**Job**
Rewrite the lines below as a numbered list, running from the line that contains "[TRAD_MELTEM_visiternotrepagefacebook - Ouverture" through the line that contains "Nos liens (204, 956)", with both of those lines included and any blank lines left out. Include only the lines in that range.

(Item coordinate data)
========================
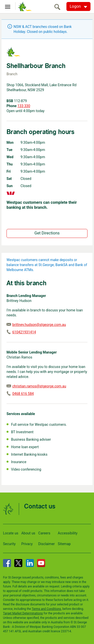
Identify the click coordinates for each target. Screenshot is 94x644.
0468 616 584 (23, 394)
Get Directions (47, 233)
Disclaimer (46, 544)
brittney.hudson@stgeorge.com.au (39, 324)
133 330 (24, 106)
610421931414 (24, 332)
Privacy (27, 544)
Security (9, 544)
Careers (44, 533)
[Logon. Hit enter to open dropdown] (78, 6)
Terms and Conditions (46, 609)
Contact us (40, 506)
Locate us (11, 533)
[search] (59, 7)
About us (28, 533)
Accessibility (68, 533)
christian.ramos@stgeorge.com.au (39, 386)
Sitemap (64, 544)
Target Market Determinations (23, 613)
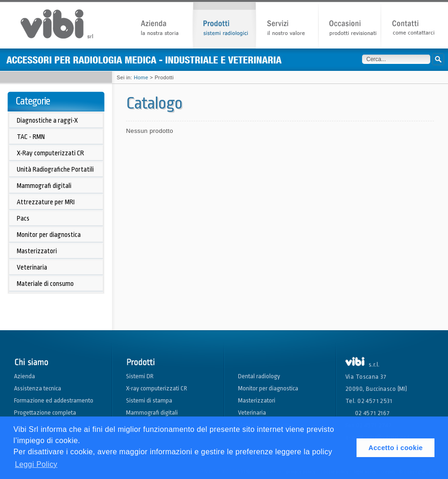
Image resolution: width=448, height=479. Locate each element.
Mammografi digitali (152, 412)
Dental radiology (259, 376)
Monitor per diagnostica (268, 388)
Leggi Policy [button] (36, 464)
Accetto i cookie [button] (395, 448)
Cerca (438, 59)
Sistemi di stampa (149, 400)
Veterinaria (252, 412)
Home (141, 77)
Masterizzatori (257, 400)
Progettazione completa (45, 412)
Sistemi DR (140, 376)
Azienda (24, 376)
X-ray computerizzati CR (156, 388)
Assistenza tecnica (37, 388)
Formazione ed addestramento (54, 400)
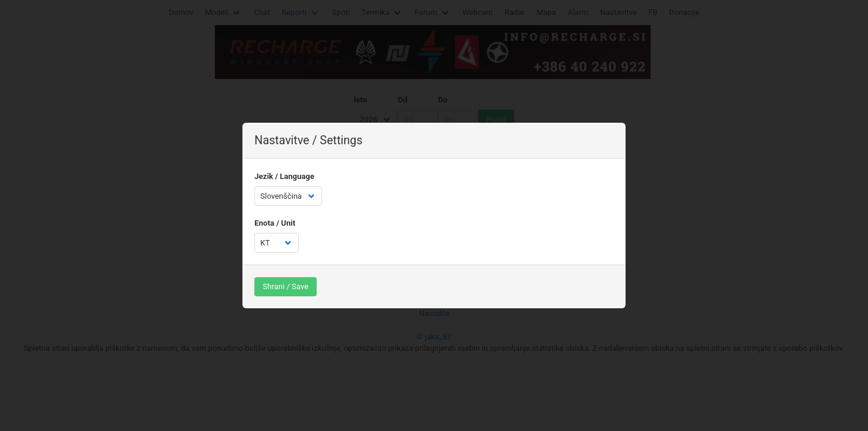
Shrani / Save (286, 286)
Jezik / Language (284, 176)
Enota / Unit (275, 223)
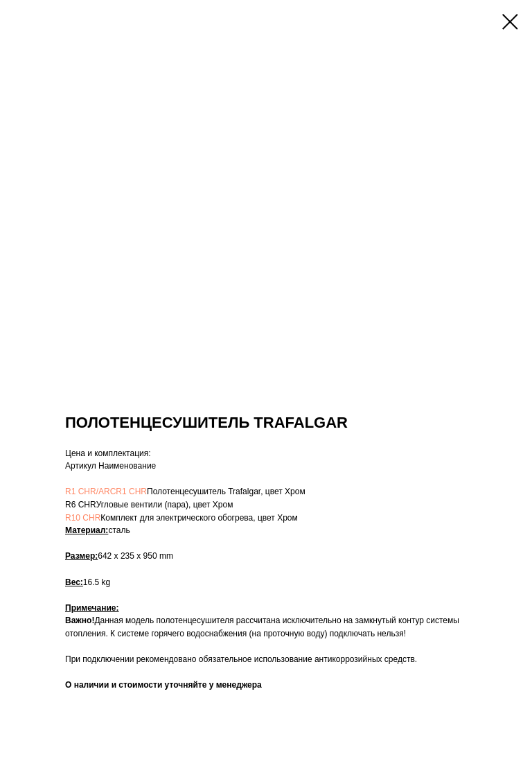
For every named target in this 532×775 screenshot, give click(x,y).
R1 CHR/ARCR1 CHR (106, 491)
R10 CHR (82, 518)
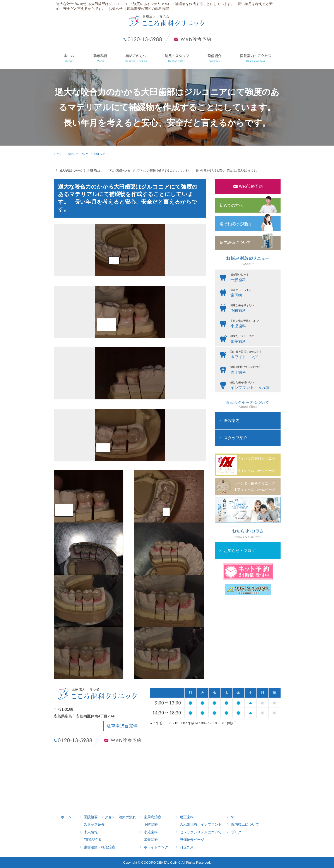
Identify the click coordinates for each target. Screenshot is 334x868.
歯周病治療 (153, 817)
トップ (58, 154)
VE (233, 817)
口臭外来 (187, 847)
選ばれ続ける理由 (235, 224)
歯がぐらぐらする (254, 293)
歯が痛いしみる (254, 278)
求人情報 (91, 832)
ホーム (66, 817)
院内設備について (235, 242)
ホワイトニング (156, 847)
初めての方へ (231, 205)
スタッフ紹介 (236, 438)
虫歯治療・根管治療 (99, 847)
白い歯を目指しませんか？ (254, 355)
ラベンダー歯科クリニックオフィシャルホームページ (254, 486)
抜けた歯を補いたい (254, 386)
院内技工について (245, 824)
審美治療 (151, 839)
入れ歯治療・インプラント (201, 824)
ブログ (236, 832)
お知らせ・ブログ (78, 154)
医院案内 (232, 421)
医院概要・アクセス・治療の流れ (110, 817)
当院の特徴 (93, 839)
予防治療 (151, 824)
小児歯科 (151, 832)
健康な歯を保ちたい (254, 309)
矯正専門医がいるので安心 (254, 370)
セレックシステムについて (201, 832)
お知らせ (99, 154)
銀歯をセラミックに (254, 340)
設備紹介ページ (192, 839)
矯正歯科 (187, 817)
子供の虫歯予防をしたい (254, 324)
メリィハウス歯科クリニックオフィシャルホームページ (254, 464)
========================
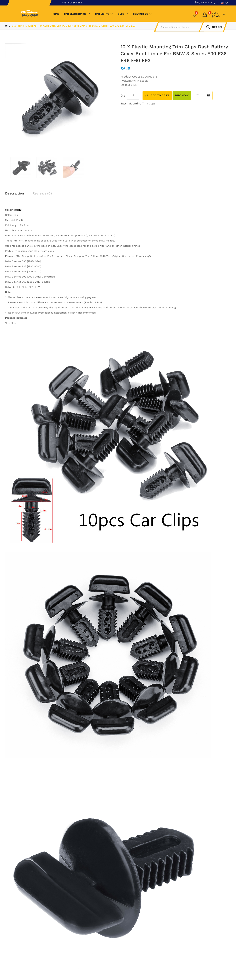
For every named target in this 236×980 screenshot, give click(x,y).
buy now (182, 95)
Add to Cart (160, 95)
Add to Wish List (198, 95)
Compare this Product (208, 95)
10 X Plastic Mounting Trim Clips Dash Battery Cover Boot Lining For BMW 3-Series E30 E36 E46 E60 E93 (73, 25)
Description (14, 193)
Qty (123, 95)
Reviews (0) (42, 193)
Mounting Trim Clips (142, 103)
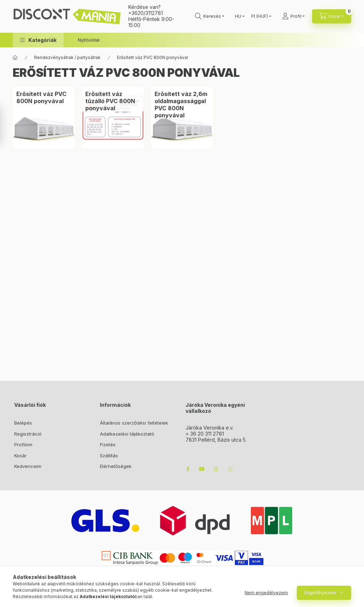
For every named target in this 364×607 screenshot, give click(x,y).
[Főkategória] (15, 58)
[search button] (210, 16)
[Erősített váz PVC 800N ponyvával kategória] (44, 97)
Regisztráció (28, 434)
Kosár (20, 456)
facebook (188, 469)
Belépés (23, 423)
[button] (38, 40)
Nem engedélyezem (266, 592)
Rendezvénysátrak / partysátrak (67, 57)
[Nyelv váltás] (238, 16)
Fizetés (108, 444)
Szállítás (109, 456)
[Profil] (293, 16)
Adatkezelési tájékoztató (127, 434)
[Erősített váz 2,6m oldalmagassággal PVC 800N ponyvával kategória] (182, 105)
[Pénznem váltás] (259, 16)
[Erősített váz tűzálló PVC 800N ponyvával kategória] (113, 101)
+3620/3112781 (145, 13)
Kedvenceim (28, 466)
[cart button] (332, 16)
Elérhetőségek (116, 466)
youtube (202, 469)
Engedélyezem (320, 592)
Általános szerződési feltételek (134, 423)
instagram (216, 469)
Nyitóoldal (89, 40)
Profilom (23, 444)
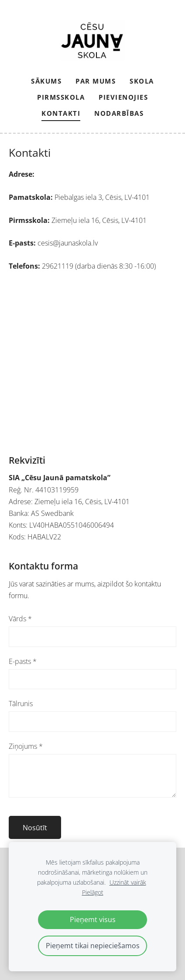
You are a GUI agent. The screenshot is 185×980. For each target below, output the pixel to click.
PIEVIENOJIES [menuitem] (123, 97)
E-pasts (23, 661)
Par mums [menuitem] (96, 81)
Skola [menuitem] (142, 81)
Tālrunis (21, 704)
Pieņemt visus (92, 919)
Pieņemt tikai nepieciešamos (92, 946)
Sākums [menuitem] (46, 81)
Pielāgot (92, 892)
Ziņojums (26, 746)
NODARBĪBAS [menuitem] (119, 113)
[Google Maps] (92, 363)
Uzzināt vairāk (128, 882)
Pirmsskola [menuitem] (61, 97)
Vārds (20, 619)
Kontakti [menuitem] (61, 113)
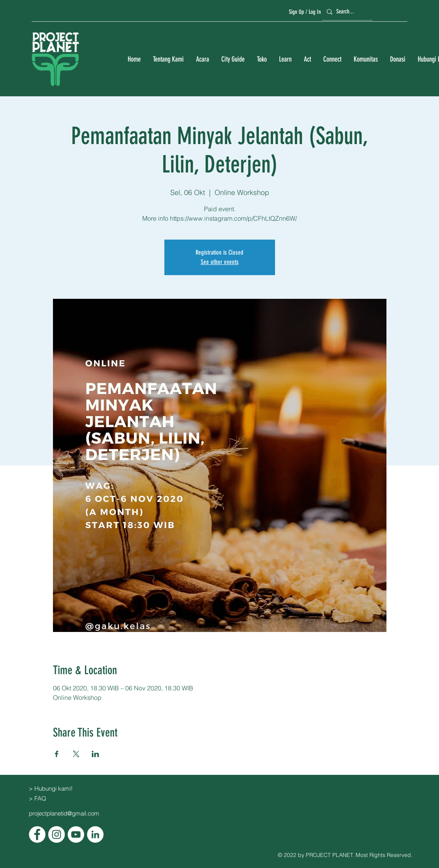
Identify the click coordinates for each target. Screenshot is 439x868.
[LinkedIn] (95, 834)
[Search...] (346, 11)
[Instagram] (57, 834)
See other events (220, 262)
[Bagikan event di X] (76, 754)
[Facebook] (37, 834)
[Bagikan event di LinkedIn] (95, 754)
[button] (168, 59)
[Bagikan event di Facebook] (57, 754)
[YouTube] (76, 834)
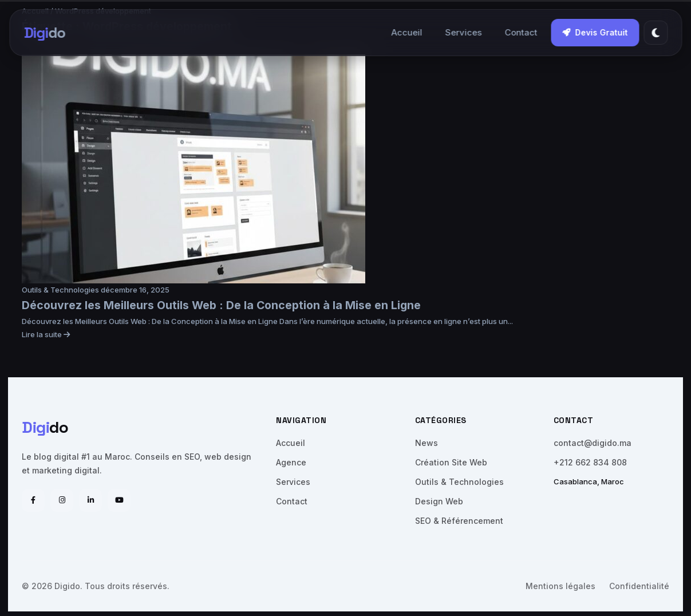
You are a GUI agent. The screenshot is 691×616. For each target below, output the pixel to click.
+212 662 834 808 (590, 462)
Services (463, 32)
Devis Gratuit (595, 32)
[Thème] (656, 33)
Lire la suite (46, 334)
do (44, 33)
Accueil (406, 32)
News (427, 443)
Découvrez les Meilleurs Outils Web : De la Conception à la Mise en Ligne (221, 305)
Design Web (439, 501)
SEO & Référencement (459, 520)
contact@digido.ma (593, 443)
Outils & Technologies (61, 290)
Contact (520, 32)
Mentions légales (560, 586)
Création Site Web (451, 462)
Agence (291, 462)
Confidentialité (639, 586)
========================
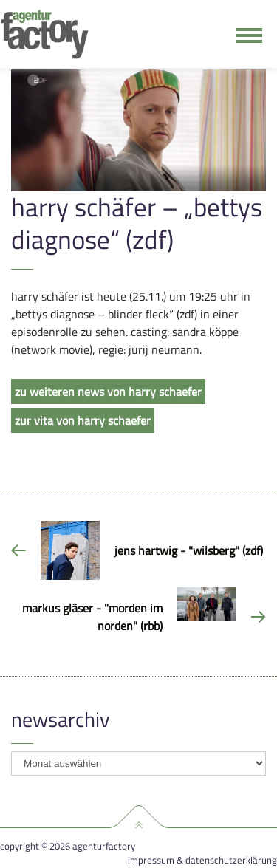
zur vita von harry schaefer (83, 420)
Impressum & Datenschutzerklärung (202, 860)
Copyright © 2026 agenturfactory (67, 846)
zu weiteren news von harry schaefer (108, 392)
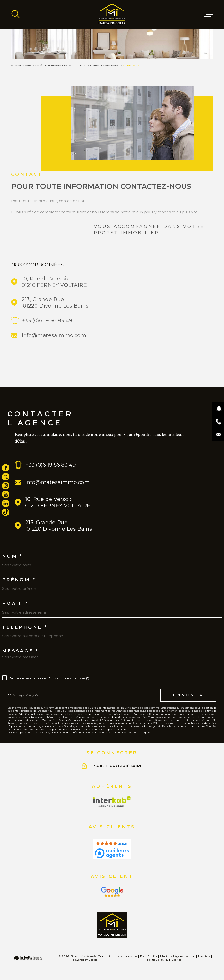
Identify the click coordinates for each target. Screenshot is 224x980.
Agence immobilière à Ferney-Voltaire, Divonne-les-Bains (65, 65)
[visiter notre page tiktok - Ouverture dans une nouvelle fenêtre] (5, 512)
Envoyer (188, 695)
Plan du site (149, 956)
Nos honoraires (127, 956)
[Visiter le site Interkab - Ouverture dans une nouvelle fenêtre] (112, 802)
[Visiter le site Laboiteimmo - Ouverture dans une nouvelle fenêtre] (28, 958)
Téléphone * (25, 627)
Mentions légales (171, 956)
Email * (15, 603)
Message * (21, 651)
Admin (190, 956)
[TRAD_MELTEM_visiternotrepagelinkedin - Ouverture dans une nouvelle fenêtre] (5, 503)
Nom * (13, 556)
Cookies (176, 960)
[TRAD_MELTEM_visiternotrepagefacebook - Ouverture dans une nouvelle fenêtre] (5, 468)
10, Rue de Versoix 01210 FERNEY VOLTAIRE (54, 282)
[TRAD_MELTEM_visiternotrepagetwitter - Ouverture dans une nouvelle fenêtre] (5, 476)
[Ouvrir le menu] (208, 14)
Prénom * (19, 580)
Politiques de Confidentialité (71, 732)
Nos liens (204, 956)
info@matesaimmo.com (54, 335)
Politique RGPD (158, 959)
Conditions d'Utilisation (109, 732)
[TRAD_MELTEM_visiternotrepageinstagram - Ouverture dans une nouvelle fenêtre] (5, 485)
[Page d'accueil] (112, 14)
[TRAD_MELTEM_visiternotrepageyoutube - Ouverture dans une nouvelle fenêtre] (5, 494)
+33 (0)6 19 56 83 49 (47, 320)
========================
**Result of this task**
1. [TRAD_MELTEM_visiternotrepagefacebook - Ouverture dans une nouvelle fenêtre] (5, 468)
2. 10, Rue de Versoix 01210 FERNEY VOLTAIRE (54, 282)
3. [TRAD_MELTEM_visiternotrepagetwitter - Ouverture dans une nouvelle fenêtre] (5, 476)
4. [Ouvrir le menu] (208, 14)
5. Prénom * (19, 580)
6. Politiques de Confidentialité (71, 732)
7. Nos liens (204, 956)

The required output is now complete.